What better time to look back?
Nobody really believed Shahbaz Sharif’s six-month boast about ending load shedding on the last campaign trail. Even Nawaz dismissed it – before the election. But there was a general feeling that PML-N seemed determined to do a better job on electricity, at least, than PPP. The one-chunk Rs500b odd payoff of the circular debt immediately after coming to office, though dubious in so many ways, did reset the system. The main problem, at the end of the day, was not capacity to produce, but rather the hundreds of billions stuck in non-payments, choking DISCOs, GENCOs, etc, to the point of shutting down the system itself.
Yet load shedding has stayed right at the top of the government’s problems right through this cycle, with no prospects of improvement in the final lap. Also, the circular debt is past the Rs500b mark again. And since there was no audit of the last payment, and the problem has crept right back to where it was when PML-N first tried to tackle it, the ruling party has effectively sent Rs500b straight to money heaven with nothing to show.
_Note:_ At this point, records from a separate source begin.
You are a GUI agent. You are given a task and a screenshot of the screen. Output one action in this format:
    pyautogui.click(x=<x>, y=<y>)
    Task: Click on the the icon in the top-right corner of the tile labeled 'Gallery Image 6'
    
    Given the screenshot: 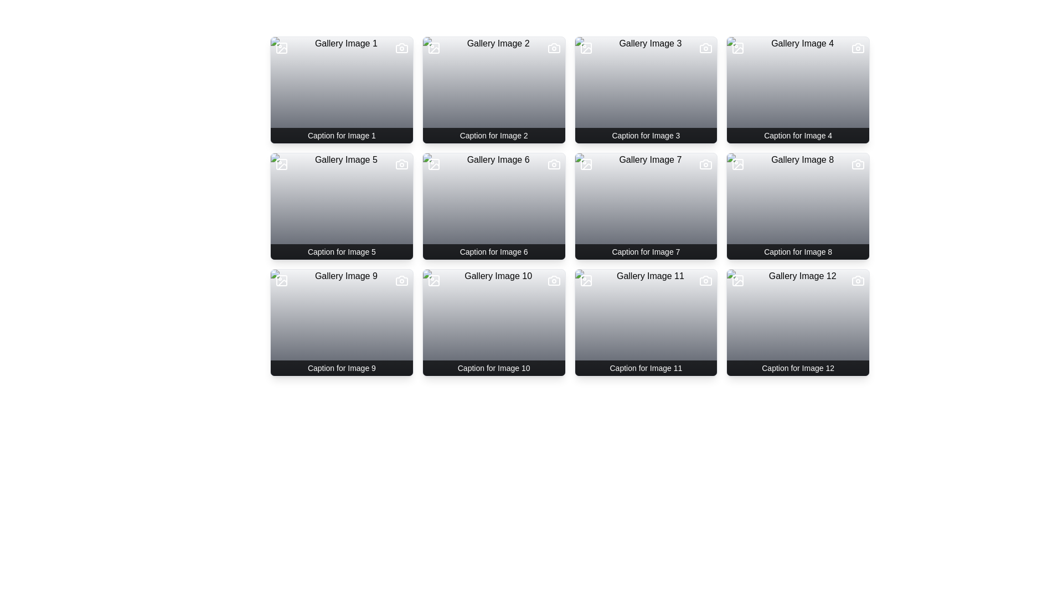 What is the action you would take?
    pyautogui.click(x=554, y=164)
    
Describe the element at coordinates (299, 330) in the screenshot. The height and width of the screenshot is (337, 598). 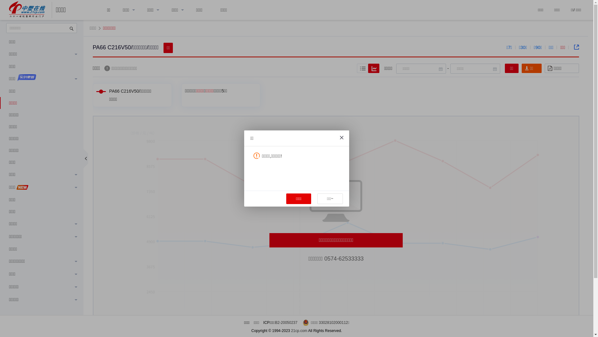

Once again, we’re erecting one power plant after another, but failure to ensure payment remains unchecked.
There’s only so long the government can CPEC its way out of questions regarding the economy. With the budget approaching – where all important targets will be missed, as usual – the finance minister will have some tough questions to answer regarding the bloated deficit. Even CPEC can achieve only so much when its trade highways cut through land with no power – electricity, gas – to leverage the spillover. Yet once again PML-N is making promises of ending load shedding. But this time they’re being more realistic about the time frame; rightly asking for another five years.